For those unsure of the terminology, metatextuality is when a piece of text i.e. a book, movie, whatever takes a critical or commentary dig at another piece of text. It resides under the conceptual umbrella of transtextuality, which describes the phenomenon of text changing according to its relationship with other text.
Metatextuality has now become a buzzword in contemporary pop culture discourse with its wide application resulting in the term becoming bastardised, even ubiquitous. It’s a situation not just permeated by internet hot takes (wink). Disney has done gangbusters with its live-action remakes being meta, while the Dan Harmons and Charlie Brookers are happy to exploit the device on television in order to declare the world is awful and its people terrible. You get good meta and you get bad meta, and we’ve become much more accepting of bad meta in our popular media.
In 1976, The meta that Network dealt in was very fresh. It was a project of theatrical scale that took on the formulaic nature of television, highlighting the decision making and announcing business’s disposition to broadcast absolutely anything so long as it makes money. If the film is anything, it’s a predecessor and more sophisticated take on the ideas Richard O’Brien was exploring in his follow-up to The Rocky Horror Picture Show, 1981’s Shock Treatment. O’Brien took the exaggerated approach and came pretty close to predicting the rise of reality television, and to what lengths people will be exploited in the name of entertainment. In his 2000 re-review of Network, critic Roger Ebert doubled down on that sentiment and declared the film prophetic, signaling the rise of the likes of Jerry Springer and the World Wrestling Foundation.
Meanwhile, Chayefsky, focusing on the essential service of news reporting, ate his own tail and deployed the TV tropes and predictable formulas that he sought out to spotlight. Take for instance the B-plot of the film. William Holden’s character engages in a sexual relationship with Dunaway. The relationship, much to his disappointment, is effectively devoid of romance with Dunaway completely wrapped up in her work to the point that their foreplay is driven by her ambition to become the most powerful woman in broadcast television (a not-at-all impossible possibility, what with this character’s arc). Nothing that hasn’t been seen in your daily soap opera or Friday night movie of the week. To round off, both Network and Shock Treatment treat the complacency of the TV audience to ingest any kind of content as a given, which is not much of a mind stretch.

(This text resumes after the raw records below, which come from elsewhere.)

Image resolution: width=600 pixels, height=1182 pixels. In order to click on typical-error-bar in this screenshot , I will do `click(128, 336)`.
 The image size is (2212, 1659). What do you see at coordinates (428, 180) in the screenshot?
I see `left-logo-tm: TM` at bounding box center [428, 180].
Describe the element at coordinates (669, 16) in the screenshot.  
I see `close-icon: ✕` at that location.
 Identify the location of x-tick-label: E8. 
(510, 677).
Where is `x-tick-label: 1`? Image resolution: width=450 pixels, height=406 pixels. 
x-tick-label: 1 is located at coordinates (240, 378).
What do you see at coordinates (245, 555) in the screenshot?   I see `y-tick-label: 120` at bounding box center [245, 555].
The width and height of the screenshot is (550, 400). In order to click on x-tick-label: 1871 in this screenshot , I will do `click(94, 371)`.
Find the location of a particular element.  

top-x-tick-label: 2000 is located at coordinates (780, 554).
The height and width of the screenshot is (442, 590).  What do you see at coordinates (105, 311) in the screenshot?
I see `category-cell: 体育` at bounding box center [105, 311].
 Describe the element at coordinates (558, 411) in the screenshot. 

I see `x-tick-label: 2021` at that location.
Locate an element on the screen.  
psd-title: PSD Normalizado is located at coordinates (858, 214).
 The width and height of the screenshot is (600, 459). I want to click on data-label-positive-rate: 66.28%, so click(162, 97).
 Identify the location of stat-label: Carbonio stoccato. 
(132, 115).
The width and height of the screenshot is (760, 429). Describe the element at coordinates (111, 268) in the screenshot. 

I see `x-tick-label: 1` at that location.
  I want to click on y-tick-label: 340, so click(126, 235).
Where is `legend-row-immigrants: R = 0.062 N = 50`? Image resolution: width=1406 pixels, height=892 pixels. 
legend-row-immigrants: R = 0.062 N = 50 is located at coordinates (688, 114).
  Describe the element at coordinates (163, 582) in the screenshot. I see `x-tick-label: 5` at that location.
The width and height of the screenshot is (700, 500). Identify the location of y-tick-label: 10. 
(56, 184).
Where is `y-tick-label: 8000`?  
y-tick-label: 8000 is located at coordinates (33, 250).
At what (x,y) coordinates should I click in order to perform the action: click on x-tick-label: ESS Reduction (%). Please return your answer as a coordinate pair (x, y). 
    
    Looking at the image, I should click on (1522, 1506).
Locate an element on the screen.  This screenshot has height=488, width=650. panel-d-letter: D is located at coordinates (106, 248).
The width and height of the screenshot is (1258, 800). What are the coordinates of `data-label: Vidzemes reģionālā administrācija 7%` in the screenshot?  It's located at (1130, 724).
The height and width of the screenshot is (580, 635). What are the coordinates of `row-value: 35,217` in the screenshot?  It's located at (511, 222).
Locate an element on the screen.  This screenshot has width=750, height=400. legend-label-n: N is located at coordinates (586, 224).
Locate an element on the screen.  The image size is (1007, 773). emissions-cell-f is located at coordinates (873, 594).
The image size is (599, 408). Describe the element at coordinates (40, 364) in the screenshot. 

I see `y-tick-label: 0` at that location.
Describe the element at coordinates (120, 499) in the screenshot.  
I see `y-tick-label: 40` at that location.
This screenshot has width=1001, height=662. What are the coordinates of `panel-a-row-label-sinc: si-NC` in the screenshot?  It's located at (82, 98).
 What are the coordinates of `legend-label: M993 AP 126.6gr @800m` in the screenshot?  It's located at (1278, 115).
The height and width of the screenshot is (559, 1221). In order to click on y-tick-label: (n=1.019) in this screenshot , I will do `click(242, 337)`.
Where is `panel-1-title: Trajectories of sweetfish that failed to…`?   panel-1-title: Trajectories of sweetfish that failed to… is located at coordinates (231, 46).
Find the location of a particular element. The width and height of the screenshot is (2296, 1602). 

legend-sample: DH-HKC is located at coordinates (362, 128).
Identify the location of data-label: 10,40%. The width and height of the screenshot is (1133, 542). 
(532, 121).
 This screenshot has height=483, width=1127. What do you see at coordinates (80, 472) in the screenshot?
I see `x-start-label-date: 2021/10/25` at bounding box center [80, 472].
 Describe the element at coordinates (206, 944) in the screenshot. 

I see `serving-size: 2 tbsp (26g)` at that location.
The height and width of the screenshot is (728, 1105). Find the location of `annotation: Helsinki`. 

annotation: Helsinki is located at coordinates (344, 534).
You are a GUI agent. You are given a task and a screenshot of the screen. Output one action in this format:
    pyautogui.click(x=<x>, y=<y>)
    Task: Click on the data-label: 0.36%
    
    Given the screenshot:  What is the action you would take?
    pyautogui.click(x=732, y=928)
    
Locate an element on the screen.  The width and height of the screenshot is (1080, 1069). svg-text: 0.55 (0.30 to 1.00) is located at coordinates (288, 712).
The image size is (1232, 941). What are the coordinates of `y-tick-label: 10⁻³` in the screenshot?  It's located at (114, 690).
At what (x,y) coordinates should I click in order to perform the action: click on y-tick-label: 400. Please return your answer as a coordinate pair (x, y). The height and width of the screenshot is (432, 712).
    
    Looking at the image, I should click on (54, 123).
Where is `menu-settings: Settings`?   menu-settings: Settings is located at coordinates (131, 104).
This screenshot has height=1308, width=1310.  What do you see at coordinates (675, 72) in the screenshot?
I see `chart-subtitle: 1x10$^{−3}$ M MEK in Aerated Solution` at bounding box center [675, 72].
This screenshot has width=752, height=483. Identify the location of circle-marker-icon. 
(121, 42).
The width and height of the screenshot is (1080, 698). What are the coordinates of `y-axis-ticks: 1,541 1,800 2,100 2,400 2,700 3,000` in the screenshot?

But here’s where Chayefsky takes the cake. Not only is Network using metatextuality as an active plot characteristic, but the text of which it is being critical of (brutally so, if you watch the film) is itself. The film dedicates entire scenes where characters break down the formulaic nature of the plot that concerns them, specifically that which revolves around Holden and Dunaway’s relationship. Hell, Holden’s presence in the second half of the film is solely to play out the cliche breakup between the old-school has-been and the ambitious though flawed executive. The performance is one big shrug to the audience. This is on top of other plot points such as Howard Beale coming full circle that he has heard the voice of God, first via actual visions and then in the form of his ominous corporate overlord, Mr Jensen.
In a time of over-saturated content hailed for doing the barest minimum of critical self-oversight, Network proves that a piece of big-budget media can turn take the zeitgeist on and turn it on itself, while also not deeming itself superior to it. This, despite it having every right to deem itself so. Yes, the subplots of the film were a response to then issues of the time (bolstered by Lumet’s precedence as an auteur of old New York City), but that doesn’t distract from its message or actively calls them out to the point that it could be accused of politics. No film made today making these kinds of storytelling decisions would enjoy the level of critical praise that this film received in 1976.
Network is a masterful stroke of meta and it doesn’t get enough praise for that, and it was a great pick for movie night to boot.